----- Document text

What limits most employees from being able to receive the civil remedy is the legal concept known as workers’ compensation immunity. The basic concept is set forth in Fla. Stat. Sec. 440.11(1):

The liability of an employer prescribed in s. 440.10 shall be exclusive and in place of all other liability, including vicarious liability, of such employer to any third-party tortfeasor and to the employee, the legal representative thereof, husband or wife, parents, dependents, next of kin, and anyone otherwise entitled to recover damages from such employer at law or in admiralty on account of such injury or death….

Special laws have been devised to deal with workers’ compensation immunity in the context of contractor-subcontractor relationships. See Fla. Stat. Sec. 440.10(b)-(f). For the employees of contractors and subcontractors, the general law is set forth in s. 440.10(b):

In case a contractor sublets any part or parts of his or her contract work to a subcontractor or subcontractors, all of the employees of such contractor and subcontractor or subcontractors engaged on such contract work shall be deemed to be employed in one and the same business or establishment, and the contractor shall be liable for, and shall secure, the payment of compensation to all such employees, except to employees of a subcontractor who has secured such payment.

“[T]he purpose of section 440.10 . . . [is] ‘to insure [sic] that a particular industry will be financially responsible for injuries to those employees working in it, even though the prime contractor employs an independent contractor to perform part or all of its contractual undertaking.’” Gator Freightways, Inc. v. Roberts, 550 So. 2d 1117, 1119 (Fla. 1989) (quoting Roberts v. Gator Freightways, Inc., 538 So. 2d 55, 60 (Fla. 1st DCA 1989)); see also Crum Servs. v. Lopez, 975 So. 2d 1184, 1186 (Fla. 1st DCA 2008) (explaining that section 440.10(1)(b) “is designed to ensure that employees engaged in the same contract work are covered by workers’ compensation, regardless of whether they are employees of the general contractor or its subcontractor”).

Some people read s. 440.10 to mean that every contractor or subcontractor working on a common project shares immunity from any claim asserted by any employee of any of them. This overstates the concept. Florida courts have recognized time and again that s. 440.10(1)(b) applies only when a contractor has sublet—that is, subcontracted—part of a contract. See, e.g., Jones v. Florida Power Corp., 72 So. 2d 285, 289 (Fla. 1954); Rabon v. Inn of Lake City, Inc., 693 So. 2d 1126, 1130–32 (Fla. 1st DCA 1997); Sotomayor v. Huntington Broward Assocs. L.P., 697 So. 2d 1006, 1007 (Fla. 4th DCA 1997).

----------
----- Record extracts

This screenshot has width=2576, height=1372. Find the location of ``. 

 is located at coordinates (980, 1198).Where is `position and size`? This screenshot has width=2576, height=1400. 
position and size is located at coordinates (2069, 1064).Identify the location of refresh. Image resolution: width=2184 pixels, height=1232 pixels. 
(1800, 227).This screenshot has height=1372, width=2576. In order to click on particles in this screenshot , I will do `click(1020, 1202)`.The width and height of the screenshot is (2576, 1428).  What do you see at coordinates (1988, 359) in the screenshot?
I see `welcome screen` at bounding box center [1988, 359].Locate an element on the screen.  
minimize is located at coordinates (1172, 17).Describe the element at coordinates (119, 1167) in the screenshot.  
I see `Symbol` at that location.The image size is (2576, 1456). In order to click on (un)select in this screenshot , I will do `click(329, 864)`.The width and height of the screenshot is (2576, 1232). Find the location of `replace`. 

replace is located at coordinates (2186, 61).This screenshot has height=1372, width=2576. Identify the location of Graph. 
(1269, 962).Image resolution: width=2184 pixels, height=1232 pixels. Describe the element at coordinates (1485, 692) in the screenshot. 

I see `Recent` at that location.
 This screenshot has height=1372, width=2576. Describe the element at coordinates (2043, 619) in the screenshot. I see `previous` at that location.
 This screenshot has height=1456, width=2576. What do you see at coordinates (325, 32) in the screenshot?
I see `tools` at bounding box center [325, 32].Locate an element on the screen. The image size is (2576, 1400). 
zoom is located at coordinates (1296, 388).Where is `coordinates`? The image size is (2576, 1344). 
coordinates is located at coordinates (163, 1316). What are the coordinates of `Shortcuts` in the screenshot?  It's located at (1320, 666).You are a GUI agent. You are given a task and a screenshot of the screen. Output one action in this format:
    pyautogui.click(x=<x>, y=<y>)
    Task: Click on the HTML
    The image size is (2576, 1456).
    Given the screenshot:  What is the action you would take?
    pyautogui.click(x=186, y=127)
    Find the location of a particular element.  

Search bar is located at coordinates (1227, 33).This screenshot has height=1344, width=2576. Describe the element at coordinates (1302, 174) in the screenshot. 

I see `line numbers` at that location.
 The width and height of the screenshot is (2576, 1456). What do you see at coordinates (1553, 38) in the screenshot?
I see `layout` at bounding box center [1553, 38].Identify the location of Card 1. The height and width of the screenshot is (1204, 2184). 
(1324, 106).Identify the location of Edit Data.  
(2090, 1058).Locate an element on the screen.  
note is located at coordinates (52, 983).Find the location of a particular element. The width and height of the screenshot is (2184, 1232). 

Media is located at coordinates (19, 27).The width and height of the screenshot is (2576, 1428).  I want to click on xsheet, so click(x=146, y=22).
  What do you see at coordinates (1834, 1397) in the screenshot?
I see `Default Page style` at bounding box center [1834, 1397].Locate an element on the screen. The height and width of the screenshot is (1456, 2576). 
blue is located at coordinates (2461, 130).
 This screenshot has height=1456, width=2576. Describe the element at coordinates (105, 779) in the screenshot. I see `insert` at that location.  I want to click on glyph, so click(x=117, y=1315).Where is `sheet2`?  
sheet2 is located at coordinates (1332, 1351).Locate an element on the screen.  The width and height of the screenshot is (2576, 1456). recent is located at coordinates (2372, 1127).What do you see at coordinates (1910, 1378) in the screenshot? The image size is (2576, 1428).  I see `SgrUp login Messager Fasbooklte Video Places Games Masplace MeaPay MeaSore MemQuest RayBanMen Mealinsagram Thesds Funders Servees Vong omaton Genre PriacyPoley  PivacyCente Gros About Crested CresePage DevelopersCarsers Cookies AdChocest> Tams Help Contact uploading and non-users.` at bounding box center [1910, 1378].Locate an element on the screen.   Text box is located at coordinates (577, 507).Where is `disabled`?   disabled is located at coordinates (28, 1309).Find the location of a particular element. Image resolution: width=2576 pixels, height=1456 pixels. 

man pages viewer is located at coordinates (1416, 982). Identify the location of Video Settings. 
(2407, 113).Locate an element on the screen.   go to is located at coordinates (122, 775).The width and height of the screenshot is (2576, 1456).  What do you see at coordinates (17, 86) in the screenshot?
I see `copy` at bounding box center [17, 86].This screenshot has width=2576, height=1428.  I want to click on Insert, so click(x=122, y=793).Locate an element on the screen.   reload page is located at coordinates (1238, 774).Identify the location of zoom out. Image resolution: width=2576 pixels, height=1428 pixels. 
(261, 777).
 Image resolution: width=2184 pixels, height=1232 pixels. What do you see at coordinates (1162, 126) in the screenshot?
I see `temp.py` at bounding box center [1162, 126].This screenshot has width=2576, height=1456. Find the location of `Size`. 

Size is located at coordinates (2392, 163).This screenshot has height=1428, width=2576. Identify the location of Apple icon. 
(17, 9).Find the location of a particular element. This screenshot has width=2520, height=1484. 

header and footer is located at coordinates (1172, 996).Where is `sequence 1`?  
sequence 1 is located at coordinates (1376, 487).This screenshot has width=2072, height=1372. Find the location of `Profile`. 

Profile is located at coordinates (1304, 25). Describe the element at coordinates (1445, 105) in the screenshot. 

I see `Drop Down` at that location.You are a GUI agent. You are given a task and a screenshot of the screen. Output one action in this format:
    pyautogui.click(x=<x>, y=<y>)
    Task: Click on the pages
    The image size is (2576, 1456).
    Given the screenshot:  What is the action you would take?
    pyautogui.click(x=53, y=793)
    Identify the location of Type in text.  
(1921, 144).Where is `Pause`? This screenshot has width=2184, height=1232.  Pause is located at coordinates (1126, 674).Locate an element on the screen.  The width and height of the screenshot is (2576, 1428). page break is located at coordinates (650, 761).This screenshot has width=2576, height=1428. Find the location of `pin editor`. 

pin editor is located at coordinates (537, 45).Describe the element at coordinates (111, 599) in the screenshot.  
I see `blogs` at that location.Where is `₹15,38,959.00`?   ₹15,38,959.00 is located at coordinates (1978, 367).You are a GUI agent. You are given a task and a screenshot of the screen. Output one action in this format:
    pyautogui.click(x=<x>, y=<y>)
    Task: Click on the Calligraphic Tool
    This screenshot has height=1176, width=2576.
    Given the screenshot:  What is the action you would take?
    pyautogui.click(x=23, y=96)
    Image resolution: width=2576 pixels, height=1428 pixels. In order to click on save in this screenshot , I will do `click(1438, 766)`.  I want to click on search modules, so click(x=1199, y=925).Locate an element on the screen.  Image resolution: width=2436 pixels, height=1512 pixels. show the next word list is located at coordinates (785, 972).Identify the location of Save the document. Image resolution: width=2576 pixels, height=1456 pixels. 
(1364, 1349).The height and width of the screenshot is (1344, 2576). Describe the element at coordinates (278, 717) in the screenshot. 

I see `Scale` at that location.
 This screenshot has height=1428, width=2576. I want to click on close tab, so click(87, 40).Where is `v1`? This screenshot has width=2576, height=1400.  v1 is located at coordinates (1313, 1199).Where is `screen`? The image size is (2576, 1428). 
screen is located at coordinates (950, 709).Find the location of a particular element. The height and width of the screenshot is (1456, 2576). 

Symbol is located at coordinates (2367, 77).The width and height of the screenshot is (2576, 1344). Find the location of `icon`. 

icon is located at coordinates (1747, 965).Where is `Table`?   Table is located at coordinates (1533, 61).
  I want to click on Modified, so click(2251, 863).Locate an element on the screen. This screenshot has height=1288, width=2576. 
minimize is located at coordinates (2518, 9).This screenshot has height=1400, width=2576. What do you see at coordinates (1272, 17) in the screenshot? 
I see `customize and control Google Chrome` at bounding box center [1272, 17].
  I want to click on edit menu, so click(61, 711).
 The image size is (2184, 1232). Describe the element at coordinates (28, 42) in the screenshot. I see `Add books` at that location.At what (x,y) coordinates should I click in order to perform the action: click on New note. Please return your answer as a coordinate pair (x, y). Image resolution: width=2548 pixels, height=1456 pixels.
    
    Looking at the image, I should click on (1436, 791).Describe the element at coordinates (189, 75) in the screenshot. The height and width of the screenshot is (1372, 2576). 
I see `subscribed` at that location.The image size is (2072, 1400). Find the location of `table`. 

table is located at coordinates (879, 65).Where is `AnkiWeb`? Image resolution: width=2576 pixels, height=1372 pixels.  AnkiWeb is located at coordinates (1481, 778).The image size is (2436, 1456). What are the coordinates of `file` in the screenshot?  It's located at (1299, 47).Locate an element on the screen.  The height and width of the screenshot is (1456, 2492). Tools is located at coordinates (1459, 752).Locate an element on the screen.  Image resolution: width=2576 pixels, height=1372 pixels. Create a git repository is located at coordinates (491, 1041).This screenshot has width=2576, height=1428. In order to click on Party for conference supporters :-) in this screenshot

----------

> _Tasks for this exercise_:
**A.** According to the passage on Florida workers' compensation immunity, when do Florida courts hold that s. 440.10(1)(b) applies?
**B.** Pick up the passage on Florida workers' compensation immunity after its final sentence and continue it.
You won't need the rows for this.

> _Expected outputs_:
**A.** Only when a contractor has sublet, or subcontracted, part of a contract.

**B.**
In Galue v. Clopay Corporation, et al., (Fla. 3rd DCA 2023), Clopay was a tenant under a lease agreement obligating it to “use the Premises in compliance with all federal, state, local, and municipal laws, orders, judgments, ordinances, regulations, codes, directives, permits, licenses, covenants and restrictions . . . applicable to the Premises.” Clopay hired Florida Fire Safety to conduct an inspection of the premises. Galue, who was a technician for FFS, was injured while performing the inspection. Galue then brought an action in state court against Clopay and one of its employees (Julian) for the injuries he sustained in the incident, alleging claims for negligence against both Clopay and Julian, and vicarious liability against Clopay. Clopay and Julian each answered and raised worker’s compensation immunity as an affirmative defense. Clopay moved for summary judgment asserting that Galue’s action was barred by worker’s compensation immunity. The trial court granted summary judgment, reasoning that Coplay delegated its contractual obligation under the lease to Florida Fire Safety. The trial court was reversed on appeal.  The Third DCA concluded that because the language relied on by Coplay in moving for summary judgment did not obligate it to perform a job or service for the landlord, Coplay was not contractually bound to perform the service it hired FFS to perform. Hence, as the statutory terms “contractor” and “contract work” plainly and unambiguously contemplate a party performing work pursuant to a contract with another, Coplay did not qualify as an employer.

The concept that s. 440.10(1)(b) applies only when a contractor has sublet—that is, subcontracted part of a contract — is demonstrated clearly in Heredia v. John Beach & Associates, 278 So.3d 194 (Fla. 2nd DCA 2019). Lennar Homes hired two companies to perform different jobs on a tract of land it was developing. Heredia, an employee of one of the companies was injured by an employee of the other company. He sued the employee and his employer (under vicarious liability) for negligence. The trial judge granted summary judgment for the defendants under s. 440.10. The DCA reversed,  deciding as follows:

There is no record evidence before us that Lennar was performing any work, of any kind, on behalf of any third party with respect to the Oaks at Shady Creek development. To the contrary, the evidence thus far tends to show that Lennar was acting on its own behalf as the owner of its own property.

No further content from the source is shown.